Bugünkü Yazarlar Tüm Yazarlar
İsrafil K.KUMBASAR

İsrafil K.KUMBASAR

Türkeş'in Karabağ ve Nahcivan planı!

Bir zamanlar, sırtlarını dayadıkları Sam Amca'nın direktifleri doğrultusunda kapalı kapılar arkasında yaptıkları görüşmelerin ardından, kardeş Azerbaycan halkını küstürme pahasına Ermenistan ile 'sınırların açılması' yönünde bir 'protokol' imzalayan yıkım ekibinin elebaşıları, işledikleri günaha rahmetli Başbuğ Alparslan Türkeş'i bile ortak etmeye çalıştılar.

İhanete karşı çıkanları "Siz Türkeş'ten daha mı milliyetçisiniz?" diye azarladılar.

'BOP Eş Başkanı' olarak tarihe geçen malum zat, 13 Ekim 2009 tarihinde AKP grup toplantısında yaptığı konuşmada aynen şöyle diyordu:

- "Azeri kardeşlerimiz bize inanıyor ve güveniyor. Şimdi Azerbaycan ile Ermenistan arasında görüşmeler yapılıyor. Ama bu süreci baltalama gayreti içinde olanlar var. Bize iftiralarda bulunanların, merhum liderlerinin Ermeni temsilcileriyle değişik ülkelerde, değişik otellerde yaptığı görüşmeleri incelesinler, ondan sonra kalkıp bize söylensinler."

'Teslimiyet' politikaları paralelinde iktidar ile 'çıkar ortaklığı' kuran yanaşma medyanın silahşorları ise Samson Özararat'ın açıklamalarından yola çıkarak, işi "Türkeş, Ermeni sınırına anıt dikecekti" noktasına kadar götürdüler.

Türkeş, nasıl olsa hayatta değildi.

Ağzı olan konuşuyordu.

***

14 Aralık 2006 tarihinde bu köşede kaleme aldığımız "Kıbrıs meselesini çözdüler, şimdi sıra Karabağ'da mı?" başlıklı yazıda, aynen şu ifadelere yer veriyorduk:

Karabağ, konum olarak Hazar havzasındaki 'petrol ve doğal gaz kaynaklarını' dünya pazarlarına ulaştıran 'enerji koridorunun' hemen dibinde bulunmasından ötürü Türkiye açısından da çok büyük bir önem taşıyor.

Türkiye, SSCB resmen dağılana kadar Karabağ'da olup bitenleri 'Sovyetlerin iç işleri' olarak değerlendirmekten başka bir şey yapmadı.

Ancak Dışişleri, rahmetli Başbuğ Alparslan Türkeş'in ısrarlı girişimleri neticesinde sonradan meseleye dahil oldu.

Karabağ'ın işgal edilmesinden sonra Azerbaycan ve Ermenistan arasında yapılan iki ayrı toplantıda şu formül üzerinde duruldu:

1-) Ermenistan, haksız olarak işgal etmiş olduğu bütün Azerbaycan topraklarından çekilecek.

Sağlanan malzeme:
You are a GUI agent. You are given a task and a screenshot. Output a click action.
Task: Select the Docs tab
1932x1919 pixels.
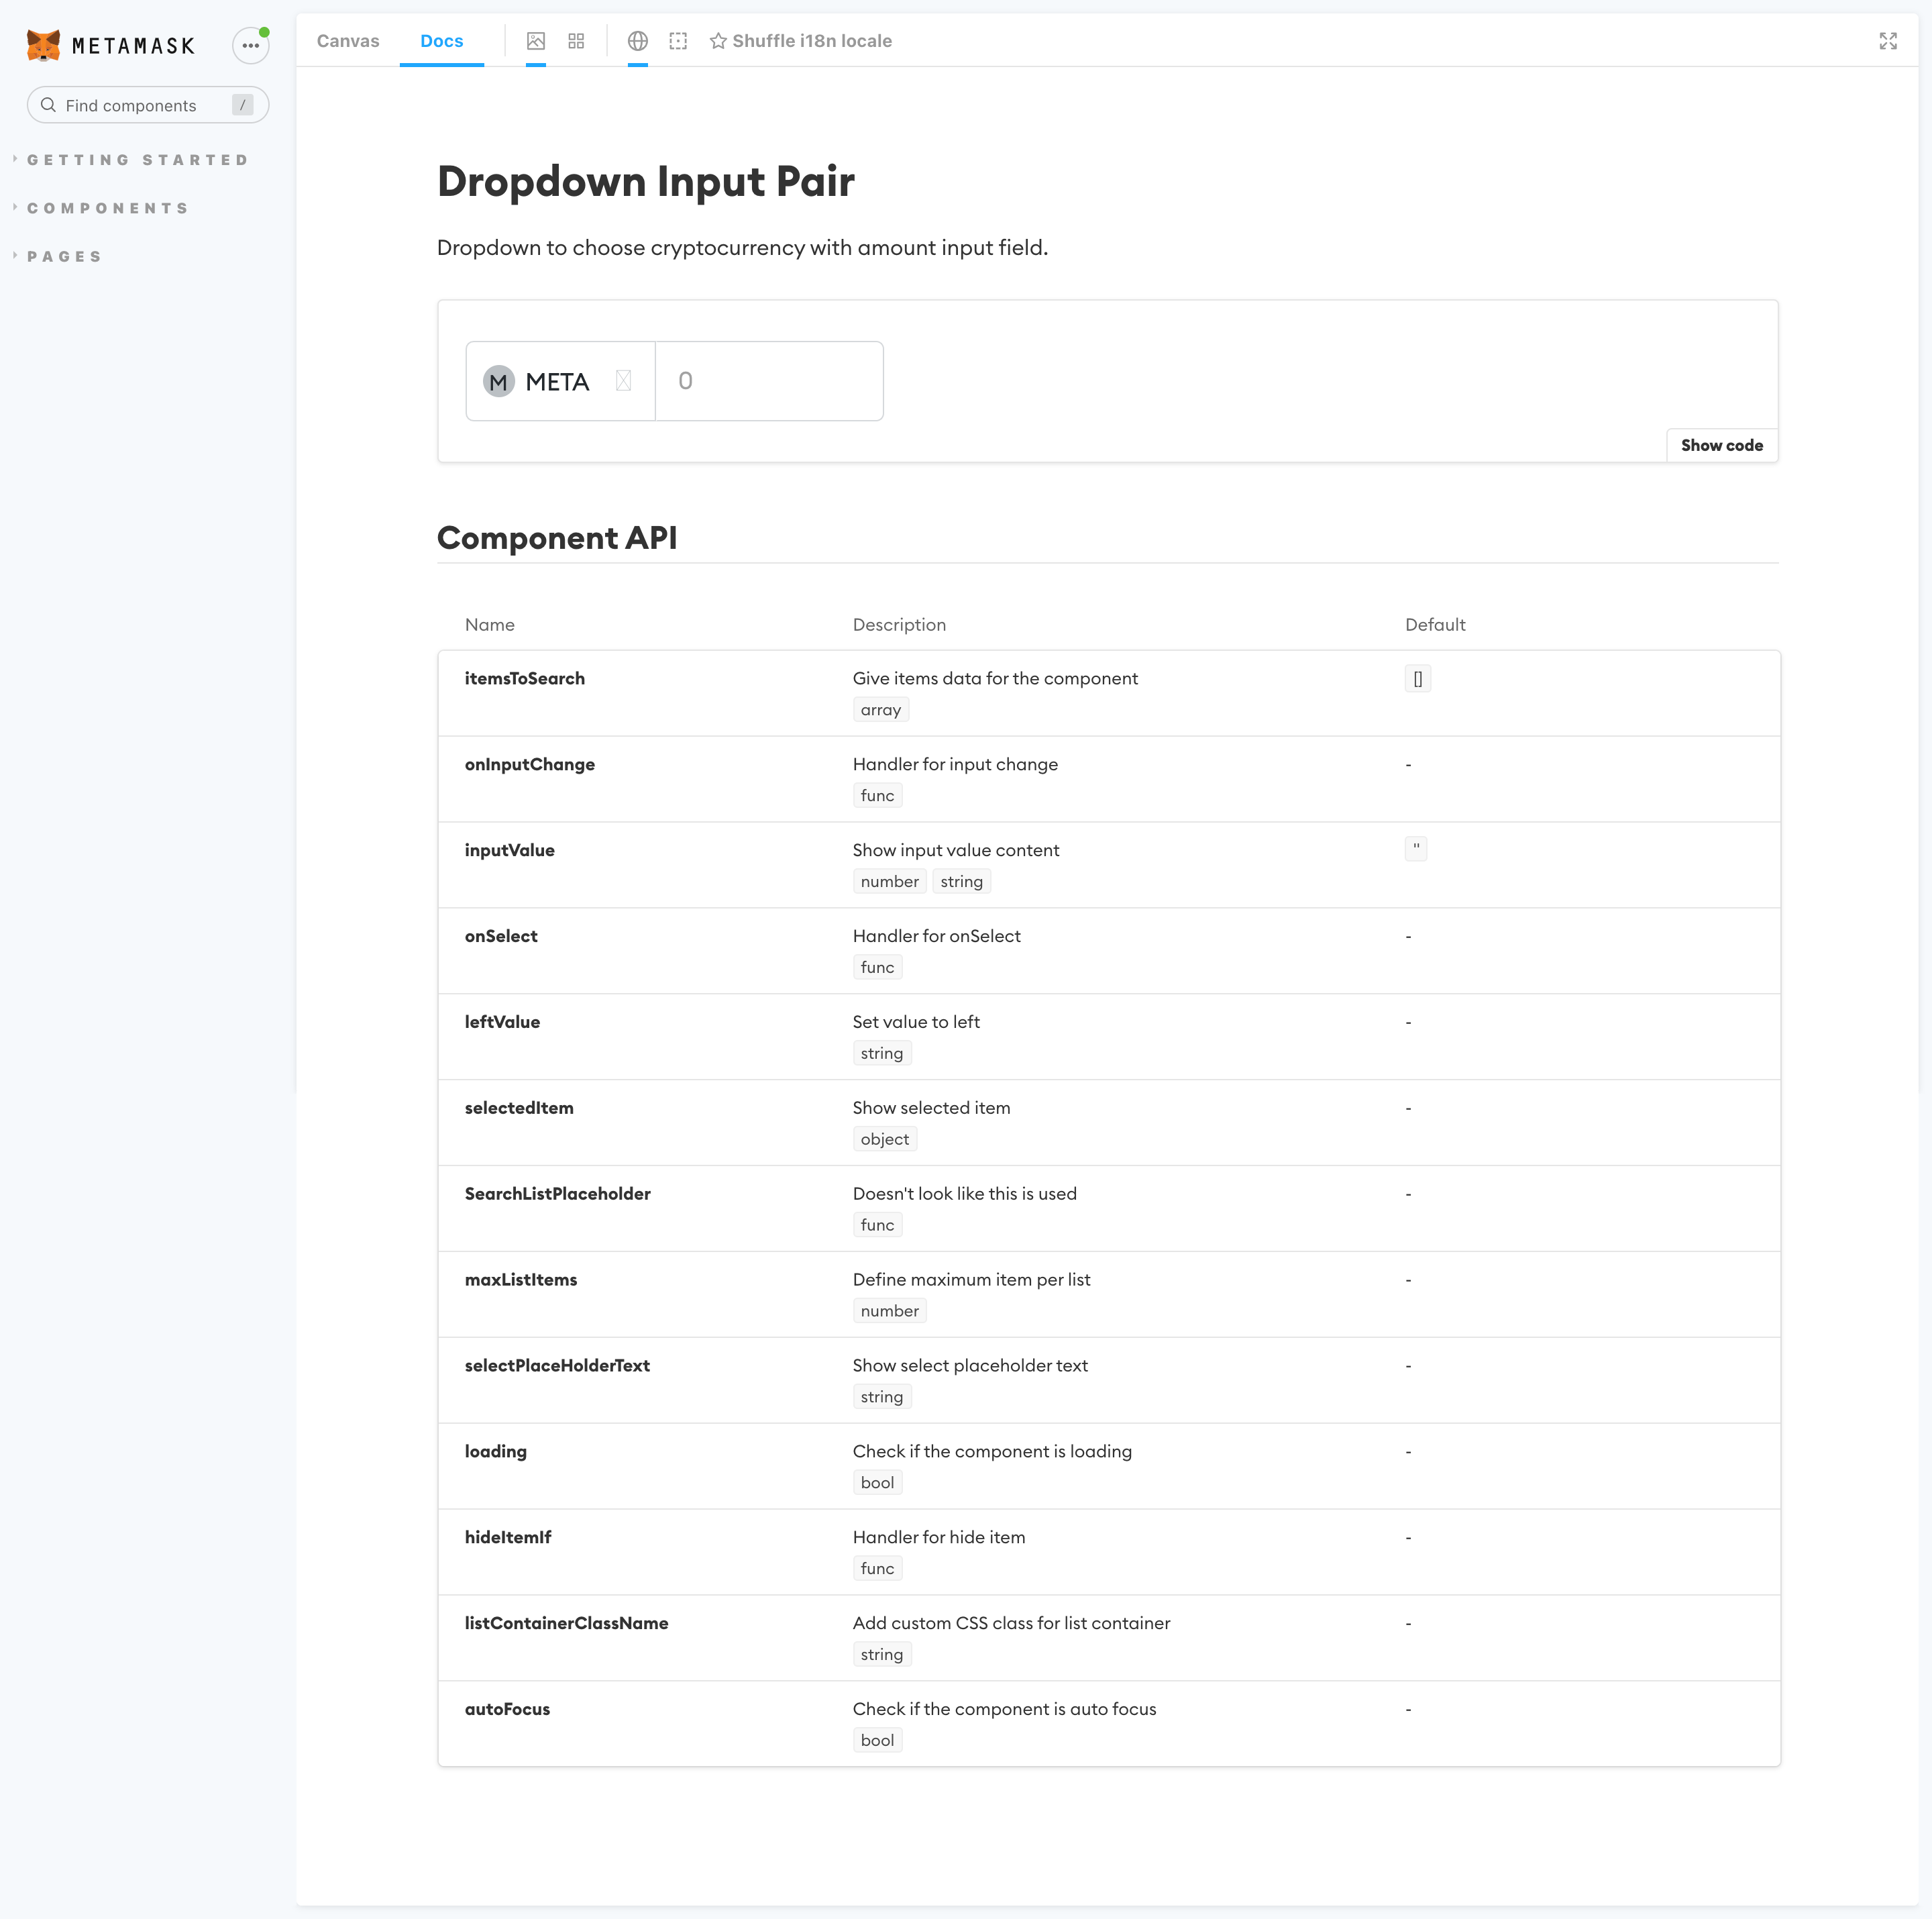click(x=441, y=41)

İstenen iş: Karabağ konulu köşe yazısında "Türkeş'in Karabağ ve" ifadesinden "ortak etmeye çalıştılar." ifadesine kadar olan bölümü harfiyen kopyalayın. Bu iş için malzemeye gerek yoktur.

Yanıt:
Türkeş'in Karabağ ve Nahcivan planı!

Bir zamanlar, sırtlarını dayadıkları Sam Amca'nın direktifleri doğrultusunda kapalı kapılar arkasında yaptıkları görüşmelerin ardından, kardeş Azerbaycan halkını küstürme pahasına Ermenistan ile 'sınırların açılması' yönünde bir 'protokol' imzalayan yıkım ekibinin elebaşıları, işledikleri günaha rahmetli Başbuğ Alparslan Türkeş'i bile ortak etmeye çalıştılar.